3. Les centres d'appels sont la vraie cible, et il faut le dire
Regardons qui paie pour ce genre de modèle. Ce n'est pas toi. Ce sont les entreprises qui répondent au téléphone toute la journée. Un assistant qu'on peut interrompre naturellement et qui ne laisse pas de blanc gênant ressemble davantage à un humain au bout du fil. C'est précisément le but.
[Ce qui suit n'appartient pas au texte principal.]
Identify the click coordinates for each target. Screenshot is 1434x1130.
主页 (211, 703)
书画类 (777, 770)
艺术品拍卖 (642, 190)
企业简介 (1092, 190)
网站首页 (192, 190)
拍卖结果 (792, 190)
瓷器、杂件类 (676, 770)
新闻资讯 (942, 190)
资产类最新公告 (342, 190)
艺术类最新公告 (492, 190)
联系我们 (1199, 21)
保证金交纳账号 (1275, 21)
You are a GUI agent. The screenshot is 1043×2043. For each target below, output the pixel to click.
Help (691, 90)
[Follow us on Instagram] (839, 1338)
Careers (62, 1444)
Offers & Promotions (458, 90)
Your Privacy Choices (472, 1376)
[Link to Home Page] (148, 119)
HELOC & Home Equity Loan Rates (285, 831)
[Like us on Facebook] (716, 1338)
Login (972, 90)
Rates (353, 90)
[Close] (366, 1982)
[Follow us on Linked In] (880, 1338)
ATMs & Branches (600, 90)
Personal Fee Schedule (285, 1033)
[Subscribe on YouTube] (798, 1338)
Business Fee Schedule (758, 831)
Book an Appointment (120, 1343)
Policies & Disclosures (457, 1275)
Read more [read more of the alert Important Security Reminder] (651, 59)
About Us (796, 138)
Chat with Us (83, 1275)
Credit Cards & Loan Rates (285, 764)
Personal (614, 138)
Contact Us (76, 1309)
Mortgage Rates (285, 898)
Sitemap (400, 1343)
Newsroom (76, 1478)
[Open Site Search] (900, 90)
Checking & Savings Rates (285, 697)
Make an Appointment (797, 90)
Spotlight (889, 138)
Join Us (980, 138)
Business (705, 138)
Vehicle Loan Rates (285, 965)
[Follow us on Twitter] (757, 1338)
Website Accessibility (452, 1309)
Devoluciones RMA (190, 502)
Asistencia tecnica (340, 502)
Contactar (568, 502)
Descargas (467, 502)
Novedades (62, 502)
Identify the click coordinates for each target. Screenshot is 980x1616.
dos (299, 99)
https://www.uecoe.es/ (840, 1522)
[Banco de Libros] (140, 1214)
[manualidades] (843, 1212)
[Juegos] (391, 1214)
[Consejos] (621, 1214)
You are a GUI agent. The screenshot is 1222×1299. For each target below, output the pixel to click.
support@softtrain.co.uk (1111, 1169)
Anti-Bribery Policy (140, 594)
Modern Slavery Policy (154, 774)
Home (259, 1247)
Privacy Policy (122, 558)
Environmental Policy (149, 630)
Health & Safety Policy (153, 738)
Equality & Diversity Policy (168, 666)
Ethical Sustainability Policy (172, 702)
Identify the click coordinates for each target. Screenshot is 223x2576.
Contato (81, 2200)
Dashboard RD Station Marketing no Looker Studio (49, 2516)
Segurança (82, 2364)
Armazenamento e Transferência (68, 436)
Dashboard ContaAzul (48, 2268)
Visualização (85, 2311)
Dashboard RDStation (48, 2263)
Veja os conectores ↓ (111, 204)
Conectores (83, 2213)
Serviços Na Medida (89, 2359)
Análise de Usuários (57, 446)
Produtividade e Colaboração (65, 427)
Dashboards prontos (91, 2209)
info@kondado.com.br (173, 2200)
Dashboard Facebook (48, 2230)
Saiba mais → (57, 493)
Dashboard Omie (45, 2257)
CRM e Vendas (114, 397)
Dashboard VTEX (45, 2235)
J'ai un avis là-dessus, et je l'assume. Le progrès technique est réel. La question de savoir si l'on te prévient que tu parles à une machine l'est tout autant. Ce n'est plus un problème de laboratoire. C'est un problème qui peut t'appeler directement chez toi.
Ce que j'en pense
Ce qui me frappe le plus, c'est la discrétion. Selon cette fuite, Microsoft teste un modèle capable de tenir une conversation naturelle en dix-sept langues. Pourtant, il apparaît sans fiche technique, dans un coin d'un outil interne. Il y a deux ans, on aurait eu une conférence, une vidéo bien léchée et trois heures de démonstration.
Il y a deux lectures possibles. Soit Microsoft n'est pas encore convaincu que le modèle tient la route et préfère le faire tester discrètement. Soit ce genre de sortie est devenu si banal qu'il ne mérite même plus un communiqué. Cette seconde hypothèse me semble la plus probable. C'est aussi la plus vertigineuse.
Je ne vais pas me réjouir trop vite. Un modèle repéré dans un terrain de jeu interne n'est pas un produit annoncé. Entre les deux, il reste la tarification, les garde-fous, la disponibilité en Europe et cette bonne vieille habitude d'enterrer les projets sans prévenir. Rendez-vous dans six mois pour voir si Victoria et Grant existent encore.